#### [EXERCISE DIRECTIONS]
Reproduce the part of the listing that opens with the line containing "The image size is (1366, 768)." and closes with the line containing "[x=178, y=310]", both ends included, and leave the pictures out of your answer.

#### [EXERCISE INPUTS]

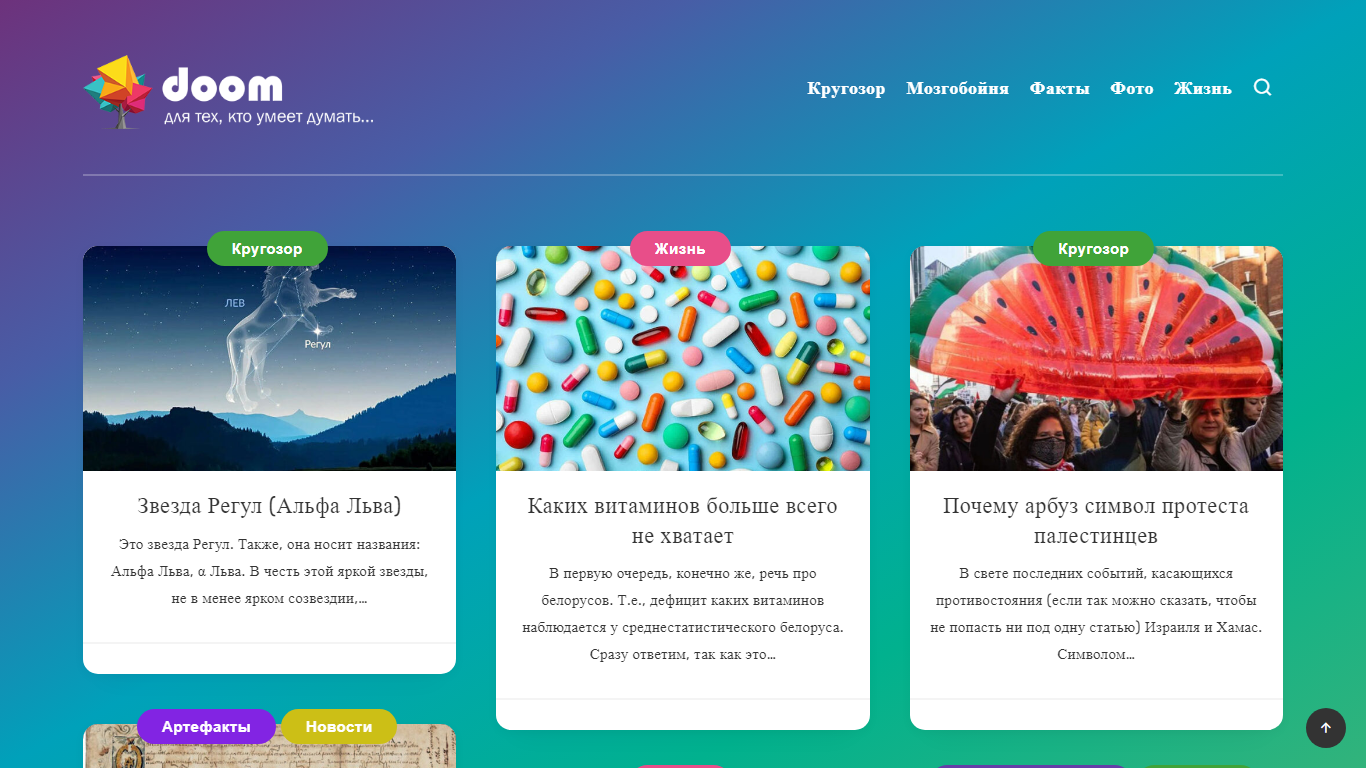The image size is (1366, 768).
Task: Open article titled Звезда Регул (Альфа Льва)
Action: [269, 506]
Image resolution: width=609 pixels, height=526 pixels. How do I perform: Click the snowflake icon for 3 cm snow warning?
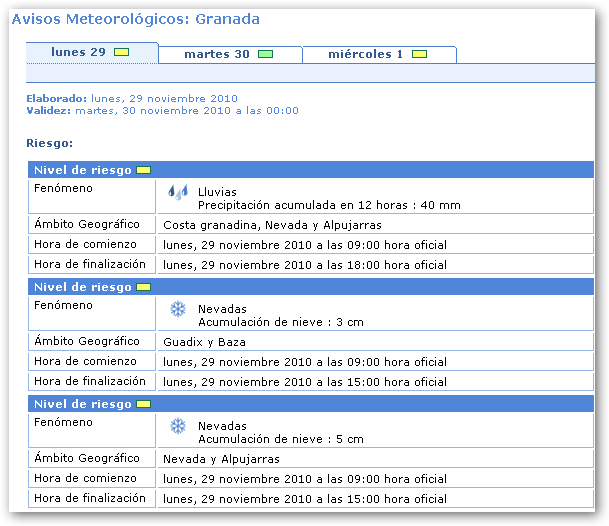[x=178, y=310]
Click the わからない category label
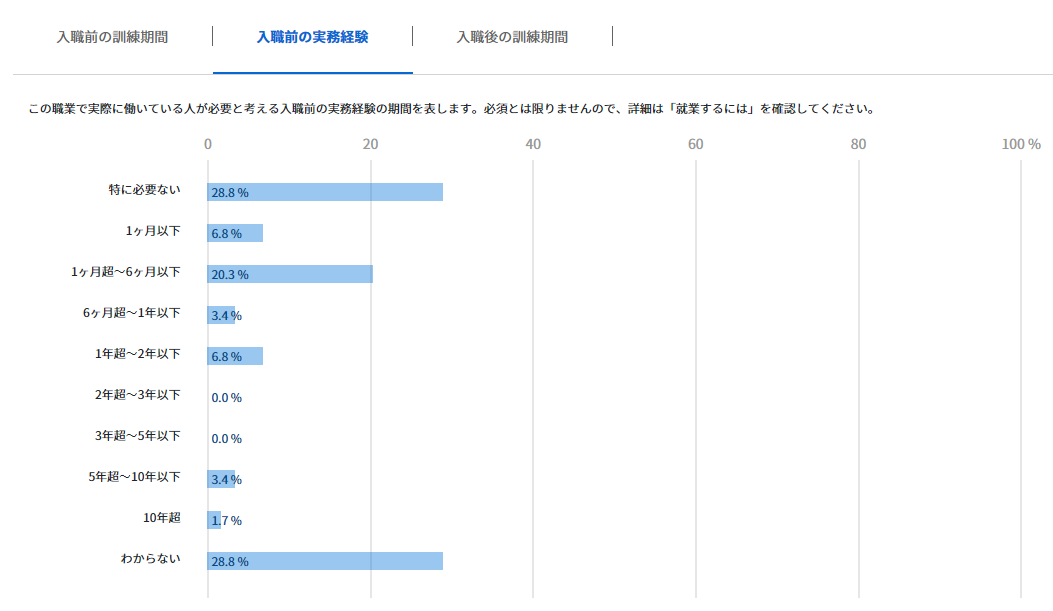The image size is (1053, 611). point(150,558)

---

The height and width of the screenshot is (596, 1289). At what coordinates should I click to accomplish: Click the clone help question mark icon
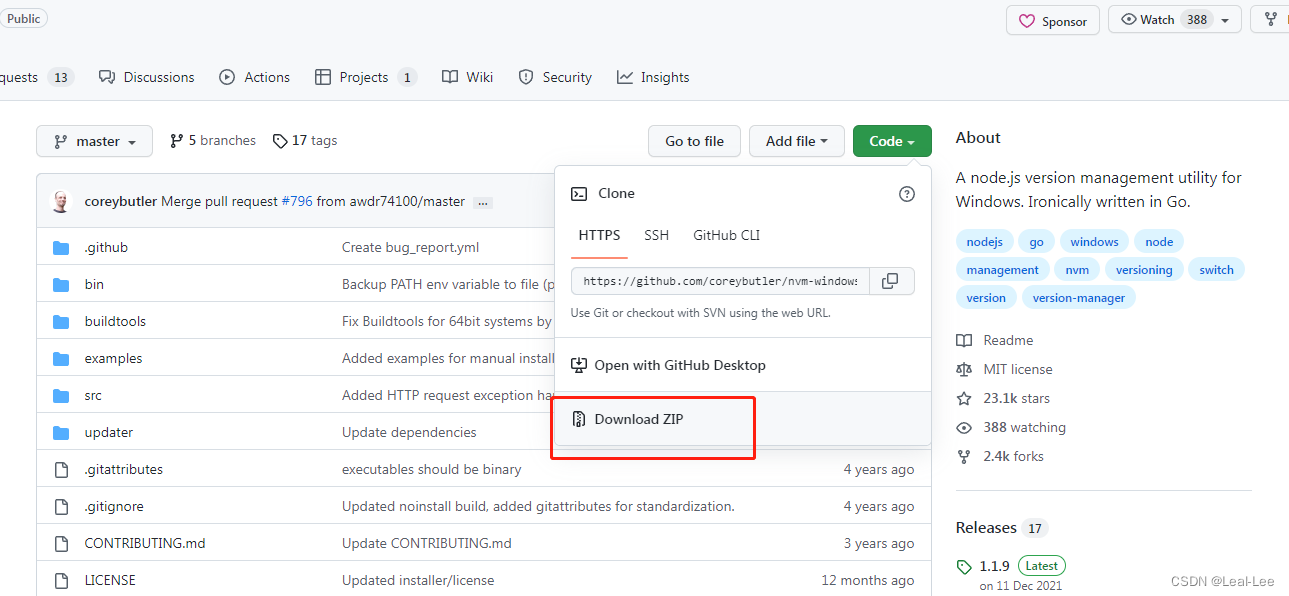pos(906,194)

#### [TASK SOLUTION]
The image size is (1366, 768).
Task: Open article titled Звезда Регул (Альфа Льва)
Action: [269, 506]
Image resolution: width=609 pixels, height=526 pixels. How do I perform: Click the snowflake icon for 3 cm snow warning?
[x=178, y=310]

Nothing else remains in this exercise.